-- START OF SOURCE DOCUMENT --

The aim of the present paper is to present the result of the case-study of the policy-making on the implementation of the unemployment insurance scheme in Estonia. The case-study gives a preliminary ground for future research in the field of the uses of social statistics and indicators in the social policy decision-making process. The results of the case study with some limitations could be interesting also for analysis of policy-making in the spheres of education, science and other internal policies.
During the research work I tried to check to which extend the “ideal” model (combines the stages of policy cycle, roles of indicators and policy actors) works in the Estonian context of policy-making and tried to formulate the main peculiarities of the implementation of social indicators in the decision-making process. For that purpose it is important I observed, what indicators are mostly used, what the bases for decision-making are, who are the main actors of decision-making process and what are their main argumentations in the negotiations on social-political issue.
Methods of Research
The case-study research was carried out in spring 2004. As the main method of the research I used interviewing, additionally I referred to context analysis of the articles in newspapers and verbatim records of the Riigikogu sessions. The reasons for selecting of the qualitative semi-structured interview method of data collection is that it allows to follow an interview schedule, and at the same time, to react on the emerging issues during the interview (which corresponds to the peculiarities of the topic mentioned above). The interview questions involved different spheres of political science, statistics and public administration. I tried to ensure that all possible policy cycle actors were present (interest groups, public officials from the Ministry of Social Affairs or other public sector organizations, total 7 respondents).
In the analysis, I made a difference between four categories of information: background information, behaviour/experience, knowledge and opinion/value (Patton 1990:291-293).
Additionally I classified the information into six categories, which corresponded to the six stages of the policy-making. For each stage of the policy-making I determined the time-period, the most important event or decision taken, the main actors, their positions in the negotiations and argumentations they used, including statistical data and social indicators.

-- END OF SOURCE DOCUMENT --

▶ [REQUESTS]
a) Translate this sentence from the passage on the Estonian unemployment insurance case study into Spanish: "The case-study research was carried out in spring 2004."
b) Write the next part of the passage on the Estonian unemployment insurance case study, picking up after its final sentence.
The listing after this passage is not needed for this work.

-- START OF SUPPLIED DATA --

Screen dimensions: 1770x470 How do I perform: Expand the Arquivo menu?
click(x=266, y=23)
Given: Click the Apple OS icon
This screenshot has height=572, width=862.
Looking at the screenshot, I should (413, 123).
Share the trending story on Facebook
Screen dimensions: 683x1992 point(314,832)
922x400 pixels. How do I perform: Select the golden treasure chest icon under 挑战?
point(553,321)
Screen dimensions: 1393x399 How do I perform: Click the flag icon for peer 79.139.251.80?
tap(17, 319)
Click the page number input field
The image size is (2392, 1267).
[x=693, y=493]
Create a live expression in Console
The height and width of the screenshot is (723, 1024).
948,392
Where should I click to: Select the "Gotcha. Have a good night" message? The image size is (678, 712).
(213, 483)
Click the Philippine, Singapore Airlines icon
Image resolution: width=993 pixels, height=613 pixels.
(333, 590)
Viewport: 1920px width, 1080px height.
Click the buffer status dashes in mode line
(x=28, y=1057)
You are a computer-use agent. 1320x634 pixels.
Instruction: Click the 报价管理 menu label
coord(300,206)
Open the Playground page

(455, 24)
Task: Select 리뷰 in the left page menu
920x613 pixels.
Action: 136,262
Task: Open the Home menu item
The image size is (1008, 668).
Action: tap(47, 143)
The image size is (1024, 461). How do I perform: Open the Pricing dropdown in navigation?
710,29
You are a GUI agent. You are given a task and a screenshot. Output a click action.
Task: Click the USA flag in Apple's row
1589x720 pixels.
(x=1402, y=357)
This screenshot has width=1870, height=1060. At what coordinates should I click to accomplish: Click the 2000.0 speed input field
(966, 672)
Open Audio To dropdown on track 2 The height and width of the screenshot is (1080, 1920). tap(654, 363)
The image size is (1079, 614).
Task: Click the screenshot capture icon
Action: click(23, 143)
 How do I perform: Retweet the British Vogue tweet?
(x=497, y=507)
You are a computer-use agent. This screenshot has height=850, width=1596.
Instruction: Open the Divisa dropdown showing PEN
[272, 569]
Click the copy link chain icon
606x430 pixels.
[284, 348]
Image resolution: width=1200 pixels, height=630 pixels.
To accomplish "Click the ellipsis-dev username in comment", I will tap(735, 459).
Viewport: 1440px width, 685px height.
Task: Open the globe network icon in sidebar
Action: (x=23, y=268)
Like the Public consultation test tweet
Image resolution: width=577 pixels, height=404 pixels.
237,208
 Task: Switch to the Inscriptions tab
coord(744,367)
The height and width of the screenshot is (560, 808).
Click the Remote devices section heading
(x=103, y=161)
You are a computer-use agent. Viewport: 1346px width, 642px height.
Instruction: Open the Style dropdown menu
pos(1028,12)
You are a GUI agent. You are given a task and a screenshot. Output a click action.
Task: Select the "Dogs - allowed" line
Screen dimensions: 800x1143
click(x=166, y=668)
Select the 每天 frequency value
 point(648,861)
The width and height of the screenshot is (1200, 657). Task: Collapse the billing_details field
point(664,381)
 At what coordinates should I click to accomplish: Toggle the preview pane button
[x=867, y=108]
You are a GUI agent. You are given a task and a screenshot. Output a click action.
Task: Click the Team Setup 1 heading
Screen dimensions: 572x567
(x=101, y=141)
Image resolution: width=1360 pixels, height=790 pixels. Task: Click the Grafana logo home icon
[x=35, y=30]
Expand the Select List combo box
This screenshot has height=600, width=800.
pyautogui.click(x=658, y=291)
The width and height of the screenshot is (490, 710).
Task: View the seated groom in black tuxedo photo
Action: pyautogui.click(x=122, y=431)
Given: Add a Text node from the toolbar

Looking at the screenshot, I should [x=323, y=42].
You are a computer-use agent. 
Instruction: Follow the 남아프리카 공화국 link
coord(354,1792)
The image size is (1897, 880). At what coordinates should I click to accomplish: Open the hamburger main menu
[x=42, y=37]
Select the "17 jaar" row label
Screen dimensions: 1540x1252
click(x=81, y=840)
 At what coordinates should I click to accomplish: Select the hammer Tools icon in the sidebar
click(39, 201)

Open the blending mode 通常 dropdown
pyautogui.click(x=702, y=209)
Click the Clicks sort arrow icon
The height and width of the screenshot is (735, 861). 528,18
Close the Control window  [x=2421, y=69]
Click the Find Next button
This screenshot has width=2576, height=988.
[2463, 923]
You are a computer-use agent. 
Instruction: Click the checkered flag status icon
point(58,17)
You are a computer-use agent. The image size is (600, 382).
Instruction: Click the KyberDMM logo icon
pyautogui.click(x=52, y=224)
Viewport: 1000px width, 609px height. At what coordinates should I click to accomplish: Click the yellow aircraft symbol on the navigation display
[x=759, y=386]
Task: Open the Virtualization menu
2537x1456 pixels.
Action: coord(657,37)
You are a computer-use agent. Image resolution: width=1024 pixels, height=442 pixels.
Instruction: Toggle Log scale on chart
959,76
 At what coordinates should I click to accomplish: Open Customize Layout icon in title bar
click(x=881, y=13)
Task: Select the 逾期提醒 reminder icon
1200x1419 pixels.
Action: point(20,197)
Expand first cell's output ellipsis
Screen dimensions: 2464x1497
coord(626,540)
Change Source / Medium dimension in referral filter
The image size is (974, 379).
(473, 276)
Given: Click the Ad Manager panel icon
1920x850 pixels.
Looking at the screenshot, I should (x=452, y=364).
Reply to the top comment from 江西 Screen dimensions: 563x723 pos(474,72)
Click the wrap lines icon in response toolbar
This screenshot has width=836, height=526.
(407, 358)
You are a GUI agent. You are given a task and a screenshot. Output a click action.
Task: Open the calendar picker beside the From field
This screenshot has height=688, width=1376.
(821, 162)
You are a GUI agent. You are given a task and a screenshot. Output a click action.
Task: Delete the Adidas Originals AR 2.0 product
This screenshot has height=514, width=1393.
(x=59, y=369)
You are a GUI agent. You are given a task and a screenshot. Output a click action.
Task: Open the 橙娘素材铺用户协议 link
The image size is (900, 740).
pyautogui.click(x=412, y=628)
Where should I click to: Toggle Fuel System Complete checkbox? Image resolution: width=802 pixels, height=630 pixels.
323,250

-- END OF SUPPLIED DATA --

▶ [ANSWERS]
a) La investigación del estudio de caso se llevó a cabo en la primavera de 2004.

b)
Uses of Social Indicators in Policy-making Process: Theoretical Background
Social indicators are part of social statistics, “which, however, differ from normal statistics by several characteristics: they should refer to individual welfare and not to bureaucratic activities; they should inform about change, i.e., they should be presented as time series; they should be formulated within a theoretical context” (Zapf 2002:6). Very often statistical units of social indicators are “individuals and households, aggregated into groups” (Vogel 1994).
In order to understand the possible usage of social indicators, we should keep in mind that almost all measurements (especially subjective, qualitative indicators) are “proxies – indirect measures of true conditions we would like to judge” (Cobb 2000: 5). Cobb compares social indicators, which aim to measure the quality of life or welfare, with the Plato’s cave metaphor, when a person can see only the shadows on the back of the cave, and never can get direct access to the truth.
It is possible to distinguish different target groups – “consumers” of the social indicators. Almost all international and local organizations, which deal with the collection, interpretation and dissemination of social statistics, name the researchers and policy makers as the main target groups for statistical publications (UNESCO, OECD, Statistical Office of Estonia etc). A broader spectre of statistics consumers includes statisticians, governments, international organizations, researchers, enterprises, employers and investors.
For the purpose of the present paper, I have chosen a theoretical model presented by OECD. OECD (Society at a Glance: OECD Social Indicators 2001) proclaims that there are two possible tasks of the social statistics: firstly, it can serve as a reflection of various dimensions of social life; secondly, social indicator is a tool for comparison of “the changes in social outcomes within the extent of social policies”. Social indicators can be used to assess “how the broad thrust of policy addresses important social issues”. The indicators can serve as an impact, as incitement for inclusion of certain problematic questions into political agenda. (Society at a Glance: OECD Social Indicators 2001:9) For the development of social indicators OECD (Society at a Glance: OECD Social Indicators 2001:10) I has borrowed the idea of using a “Pressure-State-Response” model, which could be useful for understanding of the role and kind of social indicators in use during the political decision-making:
“Pressure” types of indicators show certain negative societal changes or results of social events that can lead to some changes in the society. For example because of social catastrophe in the neighbour state, a number of asylum seekers can increase. In that case, the number of asylum seekers is considered as “pressure” type of indicators, which can play a role of impetus or signal for policy-makers.
“Social state” indicators show concrete changes, which took place in the society because of emergence of “pressure” type indicators. For example, large number of migrants could provoke poverty or unemployment. The role of the indicators could be defined as one that shows the consequences of interaction between the “pressure” type of indicators and political measures taken to overcome difficult situation (societal/political response type of indicators).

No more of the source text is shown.